▶ **Task brief**
Continue the roundup of newspaper opinion columns below, starting after its final sentence.

▶ **Excerpted text**
3. Thank God furlough has ended. Now give businesses the freedom to employ
Annabel Denham for The Daily Telegraph
on becoming ‘risk allergic’
At one point, close to nine million people were on the furlough scheme, making it “one of the largest interventions that the UK government has launched in any crisis, ever”, writes Annabel Denham in The Daily Telegraph. Few disagree that the decision to nationalise the workforce “was the right medicine in the pandemonium of March 2020”, she says. “But as the months wore on, it became harder and harder to justify.” The longer workers were furloughed, the more we became “risk allergic” to jobs being lost; “we ignored that jobs disappear all the time, even without pandemics”. When furlough eventually winds up, there will “regrettably” be an increase in unemployment – but “this will likely be less than was once feared”. “Protecting jobs was core to Rishi Sunak’s pandemic strategy,” Denham concludes, but “it’s not a job the government can do forever”.
4. Hire ex-offenders to help society and the economy
John Timpson for The Times
on the upside of ex-cons
John Timpson welcomes news that Dominic Raab is encouraging bosses to employ ex-prisoners because “if this represents a permanent shift in attitude it will significantly reduce the number of prisoners who reoffend and will cut the vast cost of our prosecution and prison service”. Writing for The Times, Timpson, whose shoe-repair and key-cutting chain started recruiting ex-offenders 20 years ago, points out that more than 60% of prison leavers reoffend within two years of release, a figure that falls to under 20% for those with a job. “We use the same criteria as for all other applicants: we pick them on their personality,” he writes, adding: “Drug dealers are often successful: they are very commercial!” He calls for more employers to follow his lead. “Ex-offenders can only get a job with most companies if they lie on their application form,” he says, but “if employers think ex-cons can help with the current crisis, and beyond, they should scrap for good their insistence on a clean criminal record”.

▶ **Listed entries**
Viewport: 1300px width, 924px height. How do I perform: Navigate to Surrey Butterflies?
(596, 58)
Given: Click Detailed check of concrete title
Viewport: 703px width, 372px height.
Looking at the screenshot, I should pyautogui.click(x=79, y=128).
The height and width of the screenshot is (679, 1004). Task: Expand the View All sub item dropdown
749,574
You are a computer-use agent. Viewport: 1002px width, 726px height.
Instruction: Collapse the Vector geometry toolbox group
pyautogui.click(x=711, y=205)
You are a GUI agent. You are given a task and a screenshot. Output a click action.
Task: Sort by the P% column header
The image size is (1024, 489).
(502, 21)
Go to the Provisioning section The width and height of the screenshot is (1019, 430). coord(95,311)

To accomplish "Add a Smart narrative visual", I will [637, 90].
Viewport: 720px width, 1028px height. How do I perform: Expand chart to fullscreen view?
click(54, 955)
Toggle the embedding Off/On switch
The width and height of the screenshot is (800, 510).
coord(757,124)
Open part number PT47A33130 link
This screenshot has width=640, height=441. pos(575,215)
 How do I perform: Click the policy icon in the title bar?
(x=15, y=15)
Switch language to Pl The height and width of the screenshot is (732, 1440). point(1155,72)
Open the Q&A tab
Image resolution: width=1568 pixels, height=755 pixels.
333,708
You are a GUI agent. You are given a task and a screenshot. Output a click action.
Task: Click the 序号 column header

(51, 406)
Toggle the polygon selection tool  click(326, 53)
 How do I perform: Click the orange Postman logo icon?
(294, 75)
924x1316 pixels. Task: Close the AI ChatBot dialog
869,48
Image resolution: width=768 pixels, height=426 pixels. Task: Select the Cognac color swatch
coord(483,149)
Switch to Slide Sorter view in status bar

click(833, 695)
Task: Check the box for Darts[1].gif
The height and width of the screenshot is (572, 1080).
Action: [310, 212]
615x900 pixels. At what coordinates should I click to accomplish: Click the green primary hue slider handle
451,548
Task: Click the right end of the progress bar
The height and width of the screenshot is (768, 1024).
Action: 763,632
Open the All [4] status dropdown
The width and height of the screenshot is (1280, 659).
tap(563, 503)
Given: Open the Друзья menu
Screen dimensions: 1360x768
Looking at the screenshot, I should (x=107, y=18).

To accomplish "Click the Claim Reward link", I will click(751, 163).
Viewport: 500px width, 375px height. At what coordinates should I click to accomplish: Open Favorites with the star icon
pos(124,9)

▶ **Answer to this task**
5. Britney Spears’ bid for freedom comes at a crucial moment
Nicole Hemmer for CNN
on the right to body autonomy
A judge’s decision this week to remove Britney Spears’ father, Jamie, from the decades-long conservatorship that has controlled nearly everything – from her movements to her healthcare decisions – has brought the pop star “a step closer to regaining her freedom”, writes Nicole Hemmer on CNN. But this move “isn’t the end of the conservatorship” and even ending it “will not make Britney Spears whole”, she adds. For more than ten years, Spears has been denied “the most personal of all freedoms: the freedom to choose to have children”. Sadly she’s not alone. “Women in the United States do not have, and have never had, full reproductive autonomy,” Hemmer says. “Spears’s struggle helps highlight the moral catastrophe of those limitations, especially at a moment when women’s reproductive rights are under renewed attack.” The attention being paid to Spears’ conservatorship case “is happening at a crucial moment”: “seeing a woman being freed from the control of her father, and slowly regaining full autonomy over her own life and body, is a reminder of why all women deserve the right to control their lives as well”.